Even though the movie “Simran” (which is based on a true story) is perceived as a comedy by many, I see a deep tragedy associated with immigration in this movie. The movie depicts the lives of Indian immigrants in America and their children.
Simran, a daughter of Gujrati immigrants, is torn between two cultures and sets of values to a point that she is confused, lost and disturbed. As a result of this, she becomes cynical, unstable, impulsive and arrogant. In other words, her personality is completely shattered. However, Simran is not just an isolated case, but unfortunately represents a shattered society. This is the price which immigration to western countries is extracting from us.
The movie may not do very well at the box office, but Kangana Ranaut has portrayed the character very well to a point that it shatters the myth that immigration has proved a boon for most immigrants. The bitter truth is that for many, it has been more of a curse than a boon. It destroys family structure, culture and value system. The bitter truth is that we have been unable to retain the best elements of our culture, and equally unable to adopt the best elements of western culture. Many times, we end up with the worst elements of both cultures.
Years ago, in the early seventies, when I first came to America, I became friends with the hospital administrator of the hospital where I was doing my internship. He invited me for dinner at his house. When he was showing me the house, we came across a notice board which showed notices for the children as to how much dues they were supposed to pay. I felt that this was not a real family; they were just people living under one roof.
The movie “Simran” reminded me of my first experience of seeing the disintegration of family in America. Simran’s father angrily reminds her that she has to pay the utility bills; worse, he takes money from her purse without her knowledge. This one incident played a crucial role in pushing her to a life of crime. Even though the movie tries to show the transformation of Simran from a hotel housekeeper to a criminal in a funny manner, yet the unfortunate fact is that many times it can be a tragedy.
Like Simran, who has no qualms about resorting to prostitution, stealing or robbery, many of our youngsters have taken to a life of crime. The London police recently arrested hundreds of prostitutes of Indian origin in one day. In Canada, some of our youth are involved in the drug trade. Similarly, many Indian Americans are involved in human trafficking in America.

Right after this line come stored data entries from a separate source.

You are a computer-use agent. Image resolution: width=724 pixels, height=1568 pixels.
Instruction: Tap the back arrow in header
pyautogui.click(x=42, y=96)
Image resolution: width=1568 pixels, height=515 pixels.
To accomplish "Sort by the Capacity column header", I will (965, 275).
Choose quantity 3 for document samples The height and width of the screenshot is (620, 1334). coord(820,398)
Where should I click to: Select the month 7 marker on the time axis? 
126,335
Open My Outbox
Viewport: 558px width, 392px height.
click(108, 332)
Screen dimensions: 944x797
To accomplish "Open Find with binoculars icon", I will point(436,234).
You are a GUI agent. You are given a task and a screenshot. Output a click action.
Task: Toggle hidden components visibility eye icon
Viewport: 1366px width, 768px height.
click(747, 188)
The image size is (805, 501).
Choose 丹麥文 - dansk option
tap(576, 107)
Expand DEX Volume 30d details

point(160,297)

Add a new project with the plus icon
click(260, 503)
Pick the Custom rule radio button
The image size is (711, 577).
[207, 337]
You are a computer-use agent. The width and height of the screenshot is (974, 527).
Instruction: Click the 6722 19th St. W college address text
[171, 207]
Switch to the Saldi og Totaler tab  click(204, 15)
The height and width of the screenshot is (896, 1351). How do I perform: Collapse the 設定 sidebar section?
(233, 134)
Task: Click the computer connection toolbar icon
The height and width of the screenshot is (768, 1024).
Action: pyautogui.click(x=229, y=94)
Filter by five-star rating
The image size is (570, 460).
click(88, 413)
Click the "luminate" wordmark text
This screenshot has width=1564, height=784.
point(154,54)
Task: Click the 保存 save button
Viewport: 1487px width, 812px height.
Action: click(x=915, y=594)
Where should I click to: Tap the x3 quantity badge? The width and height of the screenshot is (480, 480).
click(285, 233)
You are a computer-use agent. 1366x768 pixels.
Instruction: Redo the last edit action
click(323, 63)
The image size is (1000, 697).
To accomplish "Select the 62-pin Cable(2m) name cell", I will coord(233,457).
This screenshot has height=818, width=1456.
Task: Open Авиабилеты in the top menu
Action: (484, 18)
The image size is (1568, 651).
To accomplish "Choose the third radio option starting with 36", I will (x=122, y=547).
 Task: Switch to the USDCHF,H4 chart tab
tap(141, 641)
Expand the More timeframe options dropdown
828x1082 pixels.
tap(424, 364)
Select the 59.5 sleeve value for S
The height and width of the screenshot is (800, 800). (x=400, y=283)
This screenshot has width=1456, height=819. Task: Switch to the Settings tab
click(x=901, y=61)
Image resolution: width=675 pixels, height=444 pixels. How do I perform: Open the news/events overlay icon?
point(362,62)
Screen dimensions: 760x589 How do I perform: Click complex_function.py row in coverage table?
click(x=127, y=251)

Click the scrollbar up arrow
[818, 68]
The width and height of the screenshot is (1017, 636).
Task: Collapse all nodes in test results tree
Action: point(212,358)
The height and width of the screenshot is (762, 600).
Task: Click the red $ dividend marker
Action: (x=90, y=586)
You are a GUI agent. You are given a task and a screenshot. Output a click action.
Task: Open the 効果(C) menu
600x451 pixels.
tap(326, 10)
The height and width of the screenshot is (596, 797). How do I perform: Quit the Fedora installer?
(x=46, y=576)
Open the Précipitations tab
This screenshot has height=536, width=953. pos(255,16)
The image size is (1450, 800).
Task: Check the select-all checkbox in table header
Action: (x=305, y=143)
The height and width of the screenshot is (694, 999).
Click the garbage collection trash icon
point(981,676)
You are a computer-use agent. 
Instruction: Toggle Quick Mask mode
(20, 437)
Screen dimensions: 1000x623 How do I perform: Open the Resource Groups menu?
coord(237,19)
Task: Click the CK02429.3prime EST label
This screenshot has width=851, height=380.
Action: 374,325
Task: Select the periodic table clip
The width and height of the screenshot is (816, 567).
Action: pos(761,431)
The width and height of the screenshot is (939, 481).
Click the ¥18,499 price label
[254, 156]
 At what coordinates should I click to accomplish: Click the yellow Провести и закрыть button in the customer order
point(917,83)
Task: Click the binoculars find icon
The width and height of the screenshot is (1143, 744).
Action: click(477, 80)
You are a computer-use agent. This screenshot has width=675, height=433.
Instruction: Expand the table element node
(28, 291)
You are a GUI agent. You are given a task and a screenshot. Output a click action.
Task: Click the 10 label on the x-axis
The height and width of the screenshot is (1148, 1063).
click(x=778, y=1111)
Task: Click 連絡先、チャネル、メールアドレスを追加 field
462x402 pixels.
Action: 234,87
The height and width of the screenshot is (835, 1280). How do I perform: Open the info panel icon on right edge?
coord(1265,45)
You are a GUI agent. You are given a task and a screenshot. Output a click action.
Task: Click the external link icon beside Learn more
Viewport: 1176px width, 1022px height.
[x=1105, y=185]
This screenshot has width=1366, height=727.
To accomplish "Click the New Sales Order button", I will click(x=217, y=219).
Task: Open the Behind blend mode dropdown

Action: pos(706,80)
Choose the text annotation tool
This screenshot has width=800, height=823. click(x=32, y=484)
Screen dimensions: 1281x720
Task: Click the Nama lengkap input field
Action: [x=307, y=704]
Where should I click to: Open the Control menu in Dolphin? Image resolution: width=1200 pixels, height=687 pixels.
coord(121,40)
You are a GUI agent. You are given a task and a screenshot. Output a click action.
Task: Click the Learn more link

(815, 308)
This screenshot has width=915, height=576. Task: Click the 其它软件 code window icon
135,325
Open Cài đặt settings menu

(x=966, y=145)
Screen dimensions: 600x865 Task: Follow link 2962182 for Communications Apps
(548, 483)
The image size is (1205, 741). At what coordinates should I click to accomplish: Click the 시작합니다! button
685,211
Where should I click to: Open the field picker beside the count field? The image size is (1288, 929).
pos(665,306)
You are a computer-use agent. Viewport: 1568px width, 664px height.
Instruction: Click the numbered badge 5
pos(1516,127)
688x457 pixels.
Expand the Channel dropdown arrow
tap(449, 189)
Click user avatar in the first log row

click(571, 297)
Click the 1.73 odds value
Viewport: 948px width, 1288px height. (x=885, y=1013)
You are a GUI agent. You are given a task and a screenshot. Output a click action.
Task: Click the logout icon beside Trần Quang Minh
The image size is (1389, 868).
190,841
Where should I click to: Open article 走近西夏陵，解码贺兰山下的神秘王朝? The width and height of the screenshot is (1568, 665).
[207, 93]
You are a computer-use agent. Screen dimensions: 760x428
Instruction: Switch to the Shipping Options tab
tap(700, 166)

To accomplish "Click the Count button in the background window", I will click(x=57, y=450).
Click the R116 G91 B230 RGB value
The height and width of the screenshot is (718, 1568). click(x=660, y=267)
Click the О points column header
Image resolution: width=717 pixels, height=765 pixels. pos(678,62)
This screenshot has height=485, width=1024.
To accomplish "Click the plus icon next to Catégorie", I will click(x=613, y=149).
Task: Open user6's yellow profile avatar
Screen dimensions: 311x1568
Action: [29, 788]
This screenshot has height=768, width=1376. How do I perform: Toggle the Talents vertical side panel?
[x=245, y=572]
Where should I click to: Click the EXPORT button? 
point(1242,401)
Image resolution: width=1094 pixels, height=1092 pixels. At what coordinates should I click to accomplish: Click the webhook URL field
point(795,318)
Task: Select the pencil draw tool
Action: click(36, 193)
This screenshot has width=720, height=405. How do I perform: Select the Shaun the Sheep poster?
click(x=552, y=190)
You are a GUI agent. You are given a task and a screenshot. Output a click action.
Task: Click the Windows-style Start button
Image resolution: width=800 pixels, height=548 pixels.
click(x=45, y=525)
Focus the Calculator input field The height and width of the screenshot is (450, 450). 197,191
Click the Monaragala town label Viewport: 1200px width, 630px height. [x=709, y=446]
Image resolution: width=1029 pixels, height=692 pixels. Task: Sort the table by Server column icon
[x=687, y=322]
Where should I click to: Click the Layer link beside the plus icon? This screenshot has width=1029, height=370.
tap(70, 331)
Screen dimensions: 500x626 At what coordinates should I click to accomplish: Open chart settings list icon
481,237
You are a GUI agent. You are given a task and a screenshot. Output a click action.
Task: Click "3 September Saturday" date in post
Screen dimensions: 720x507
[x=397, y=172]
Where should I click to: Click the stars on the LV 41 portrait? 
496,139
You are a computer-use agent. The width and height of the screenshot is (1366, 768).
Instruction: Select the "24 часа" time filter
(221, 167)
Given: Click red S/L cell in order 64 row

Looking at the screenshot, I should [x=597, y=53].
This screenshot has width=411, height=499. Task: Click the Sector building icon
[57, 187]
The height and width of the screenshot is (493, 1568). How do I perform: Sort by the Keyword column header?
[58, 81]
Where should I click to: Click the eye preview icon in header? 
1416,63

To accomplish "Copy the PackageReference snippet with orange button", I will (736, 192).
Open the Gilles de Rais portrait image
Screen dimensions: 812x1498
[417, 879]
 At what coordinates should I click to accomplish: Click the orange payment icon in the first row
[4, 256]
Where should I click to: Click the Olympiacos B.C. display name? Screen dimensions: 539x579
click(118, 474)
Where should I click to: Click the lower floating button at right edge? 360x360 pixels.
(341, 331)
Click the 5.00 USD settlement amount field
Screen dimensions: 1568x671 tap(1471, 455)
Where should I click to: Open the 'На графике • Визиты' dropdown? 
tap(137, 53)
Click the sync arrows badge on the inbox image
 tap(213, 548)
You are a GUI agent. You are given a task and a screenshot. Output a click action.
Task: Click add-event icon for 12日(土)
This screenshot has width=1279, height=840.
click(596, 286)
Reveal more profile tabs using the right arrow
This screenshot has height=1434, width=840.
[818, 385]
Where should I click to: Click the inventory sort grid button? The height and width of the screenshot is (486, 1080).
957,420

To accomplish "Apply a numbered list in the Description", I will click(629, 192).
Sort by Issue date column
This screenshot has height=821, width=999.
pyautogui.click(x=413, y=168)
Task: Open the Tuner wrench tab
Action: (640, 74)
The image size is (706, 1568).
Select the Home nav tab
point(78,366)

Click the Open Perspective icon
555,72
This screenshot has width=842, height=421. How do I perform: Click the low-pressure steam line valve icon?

However, we rarely talk about these aspects of migration to the western capitalist countries. We are too busy boasting about our and our children’s achievements in the western world. This is not only harming our children in the western countries, but is harming the youth in India, who become extremely dissatisfied with their lives in India and only see immigration to the western countries as a solution to their problems.
I came across a few Simrans in the U.S. among the Indian American youth. A few years ago, I happened to attend a party of medical students in Seattle, Wash. I saw an Indian girl who was like a towering personality there and was looked up like a hero and a role model for the other students. Among her many qualities, which the other students admired, were also her heavy drinking and having sex with multiple partners.
I feel that if we compare Kangana’s brilliant roles in the two movies, then the tragedy of immigration becomes obvious. I also praised Kangana’s role as a Haryanvi Jat student athlete girl named Kusum in the movie “Tanu Weds Manu Returns.” Kusum is completely opposite of Simran. She is simple, straight-forward, bold, courageous, and clear about her goals and is very proud of her achievements.
I also feel that we should compare Kusum with Simran to understand what immigration to the western countries is really doing to us, rather than live under the illusion that we have gained everything and lost nothing by migrating to the western countries. Instead of a one-sided view of migration, we should have a more balanced view based upon realities rather than keep living under the illusion.
I want to congratulate Kangana for portraying Simran as a character which is very close to reality. This can help us understand our own situation better. Generally, immigration is associated with short-term economic gains and long-term cultural losses. It brings us back to the question that out of economics and ethics, which is more important?
In western capitalism, economics is above ethics. Lenin called imperialism the highest state of capitalism. I have called the western-led globalization the highest state of imperialism. This globalization is economic-only globalization and has no ethical aspect. This globalization is primarily based upon selfishness, greed, inequality and injustice. Therefore, in the long run, immigration in this globalization is more likely to prove harmful for people of both developing countries and developed countries. We witnessed some of this during the refugee crisis in Europe.
In the eastern philosophy, ethics (Dharma) is above economics, and it lays the foundation of a society and keeps it stable. Moreover, without ethics, economic gains cannot be sustained. If instead of western-led globalization we have a globalization led by the east (Russia, China and India), then it can be based upon equality, fairness and the needs of society. Immigration in that globalization can become useful for both developed and developing countries. Movies like “Simran” then can be real comedies rather than tragedies.